U.K.'s Brown Denies G-20 Stimulus Split
In Interview, Prime Minister Says His Country Has Spent Enough, Emphasizes Central Banks' Solutions
STEPHEN FIDLER, JOANNA SLATER, MATTHEW COWLEY
U.K. Prime Minister Gordon Brown, facing growing pressure over the size of Britain's fiscal deficits, sought to play down a split among the Group of 20 leading nations over stimulus plans and said the U.K. was already taking big steps through a combination of government spending and interest-rate cuts.
In an interview in New York with The Wall Street Journal, Mr. Brown tried to smooth the sharp public differences among the biggest players in the global financial system before the G-20 meets next week outside London -- and also nip any dispute with his own country's central banker over whether the U.K. should spend more.
This week, Bank of England Gov. Mervyn King told an influential Parliament committee there is little room for further U.K. stimulus. "There is no doubt that we are facing very large fiscal deficits over the next two to three years," he said. "But given how big those deficits are, I think it would be sensible to be cautious about going further in using discretionary measures to expand the size of those deficits."
That joined a growing chorus of European leaders, including European Central Bank President Jean-Claude Trichet in an interview the Journal published Monday, who have stressed that ballooning fiscal deficits could backfire and damage public and business confidence.
On Wednesday, outgoing Czech Prime Minister Mirek Topolánek, in remarks to the European Parliament, slammed U.S. President Barack Obama's stimulus plan as "the road to hell" that European Union governments must avoid, according to the Associated Press. The Czech Republic currently holds the EU's rotating presidency; Mr. Topolánek's government lost a no-confidence vote Tuesday in the Czech Parliament.
The U.S. and U.K. have until now emphasized the need for a significant fiscal boost through tax cuts and extra government spending, while France and Germany have focused more on better regulation of financial markets. Still, Mr. Brown, in his comments Wednesday, said talk of divisions between the leading governments had been exaggerated.
He said the summit wouldn't be an attempt to strong-arm countries into announcing stimulus packages. "Nobody is suggesting that people come to the G-20 meeting and put on the table the budget they're going to have for the next year," he said, adding that the timing of such decisions was up to individual countries.
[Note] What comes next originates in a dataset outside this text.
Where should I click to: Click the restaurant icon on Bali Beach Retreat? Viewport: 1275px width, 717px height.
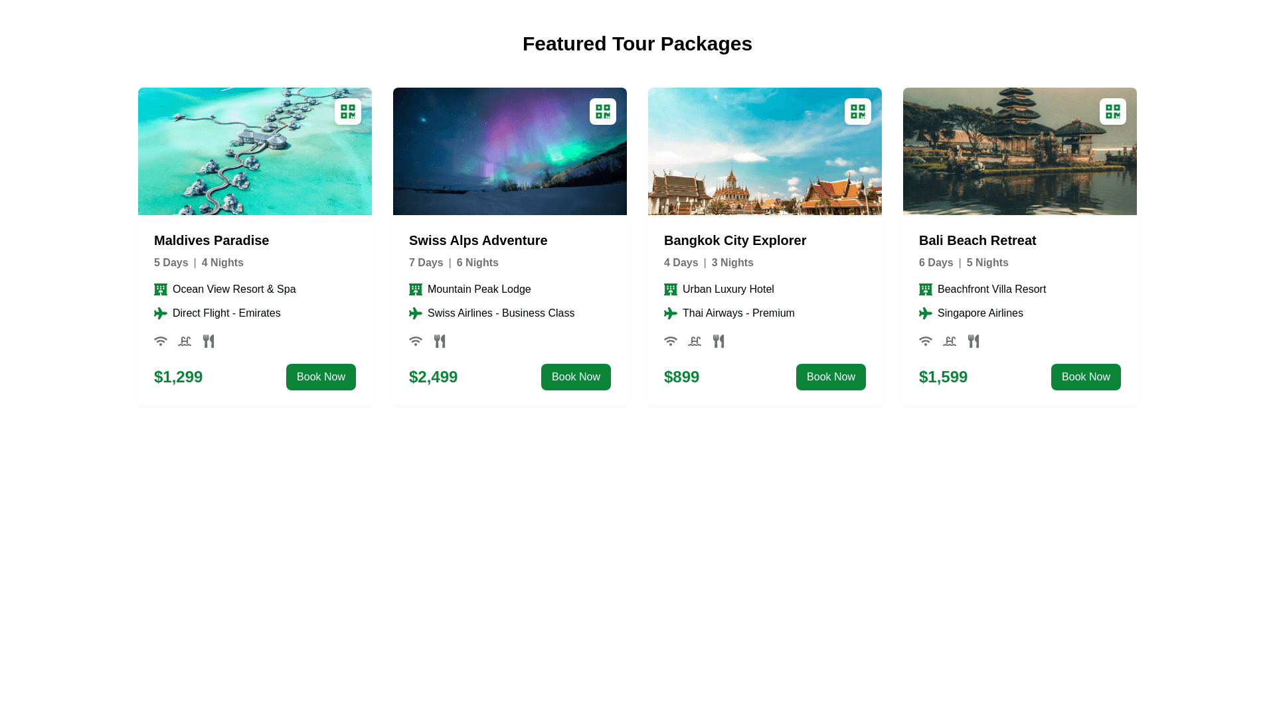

He depicted fiscal stimulus as just one of three ways the U.K. authorities are boosting the economy. He suggested they had already pursued all three, raising questions about whether a further fiscal boost was likely in the annual budget announcement due April 22.
"We're doing it by interest rates being incredibly low, we're doing it by our fiscal stimulus and we're doing it by what is probably not yet understood by the public as one of the most effective and quicker ways of getting activity moving in the economy -- by quantitative easing," Mr. Brown said. In quantitative easing, central banks inject money into the economy by direct purchases of financial assets.
The prime minister added: "If you take these three changes that have happened over the last few months together, that is where you look for results, in the combination of these three."
The U.K. government has kept plans for its April 22 budget closely guarded. Treasury chief Alistair Darling has said repeatedly that the government will do "whatever is necessary and for as long as that is necessary" to lift the economy, but he has also reiterated his government's commitment to bringing down borrowing in the medium term.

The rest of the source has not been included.